If you are integrating over x², the origin has to be on the y axis. If you put the corner at the origin, your limits should be x from - c/sqrt(2) to + c/sqrt(2) and y from x to -x + c*sqrt(2), so it was just your x limit that was off. Then you can do 2 times the integral with x from 0 to c/sqrt(2) as you intended, or 4 times the integral using those x limits and y from x to c/sqrt(2) (the lower right of the 4 triangles)

 

[OlderDan]

sorry my origin is only (0,-c/sqrt2) from yours. But what I last mentioned holds ground.

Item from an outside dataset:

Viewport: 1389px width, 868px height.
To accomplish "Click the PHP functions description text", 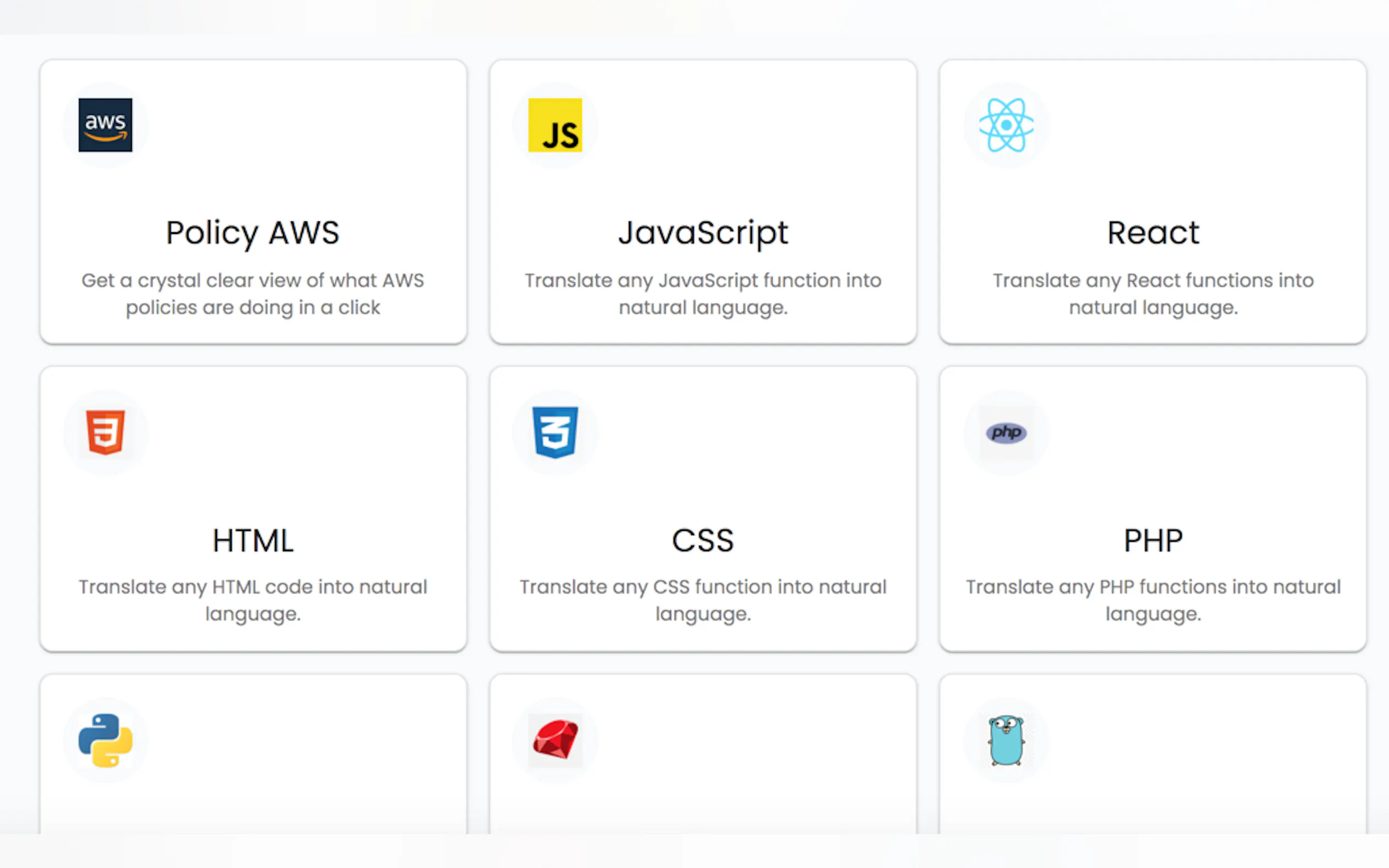I will (1152, 601).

I realized that. I'm sure the two ways are equivalent if the limits are stated correctly.

 

[teleport]

Hey I just did both integrals (mine and yours) and I get different answers. I have checked them and the same. Mine gives I = (8-3sqrt2)mc^2/(12sqrt2)
Yours is giving me a negative number which seems illogical. What is happening?

 

[teleport]

could u try both integrals and compare? I think I might still be doing something stupid with the limits.

 

[OlderDan]

could u try both integrals and compare? I think I might still be doing something stupid with the limits.

OK I'll be back in a bit.

 

[teleport]

I tried ur origin cutting in four the rhombus and it gives me that negative number. However, when I do it with only two parts, with ur origin also, (each part separated by the axis of rotation/y-axis ) it gives me the same number I got with my origin. Why is it that it doesn't work dividing by four the region?

 

[OlderDan]

Hey I just did both integrals (mine and yours) and I get different answers. I have checked them and the same. Mine gives I = (8-3sqrt2)mc^2/(12sqrt2)
Yours is giving me a negative number which seems illogical. What is happening?

They are indeed the same.

Your way:

$$I = 2\sigma \int_0^{c/\sqrt 2 } {x^2 \int_x^{c\sqrt 2 - x} {dydx} }$$

$$I = 2\sigma \int_0^{c/\sqrt 2 } {x^2 dx} \left( {c\sqrt 2 - 2x} \right)$$

$$I = 2\sigma \int_0^{c/\sqrt 2 } {\left( {c\sqrt 2 x^2 - 2x^3 } \right)dx}$$

$$I = 2\sigma \left( {c\sqrt 2 \frac{{\left( {c/\sqrt 2 } \right)^3 }}{3} - \frac{{\left( {c/\sqrt 2 } \right)^4 }}{2}} \right) = 2\sigma \left( {\frac{2}{3} - \frac{1}{2}} \right)\left( {c/\sqrt 2 } \right)^4$$

$$I = 2\sigma \left( { - \frac{{\left( {c/\sqrt 2 } \right)^4 }}{2} + c\sqrt 2 \frac{{\left( {c/\sqrt 2 } \right)^3 }}{3}} \right) = \sigma \left( {\frac{1}{{12}}} \right)c^4 = \frac{M}{{12}}c^2$$

My way:

$$I = 4\sigma \int_0^{c/\sqrt 2 } {x^2 \int_x^{c/\sqrt 2 } {dydx} }$$

$$I = 4\sigma \int_0^{c/\sqrt 2 } {\left( {c/\sqrt 2 x^2 - x^3 } \right)dx}$$

$$I = 4\sigma \left( {\frac{{\left( {c/\sqrt 2 } \right)^4 }}{3} - \frac{{\left( {c/\sqrt 2 } \right)^4 }}{4}} \right) = 4\sigma \left( {\frac{1}{3} - \frac{1}{4}} \right)\left( {c/\sqrt 2 } \right)^4 = \sigma \left( {\frac{1}{{12}}} \right)c^4 = \left( {\frac{M}{{12}}} \right)c^2$$

 

[teleport]

Oh it wasn't a problem with the limits; just the not being careful doing the integrals. Hey thanks a lot Dan. It's not the first time you help me. Appreciate it.

 

[OlderDan]

Oh it wasn't a problem with the limits; just the not being careful doing the integrals. Hey thanks a lot Dan. It's not the first time you help me. Appreciate it.

You're welcome. Anything about that result look familiar?

 

[teleport]

It is identical to the case of a rod with the axis of rotation through the center. Other rotational lines for the same square also give similar rotational inertias to other cases of axis for a rod. I can speculate why this happens but I'm not sure. Why is it that this happens?

 

[teleport]

sorry the comparison should have used at least a rectangle (more general), not a square. However, the results for the rectangle are identical to those of a rod.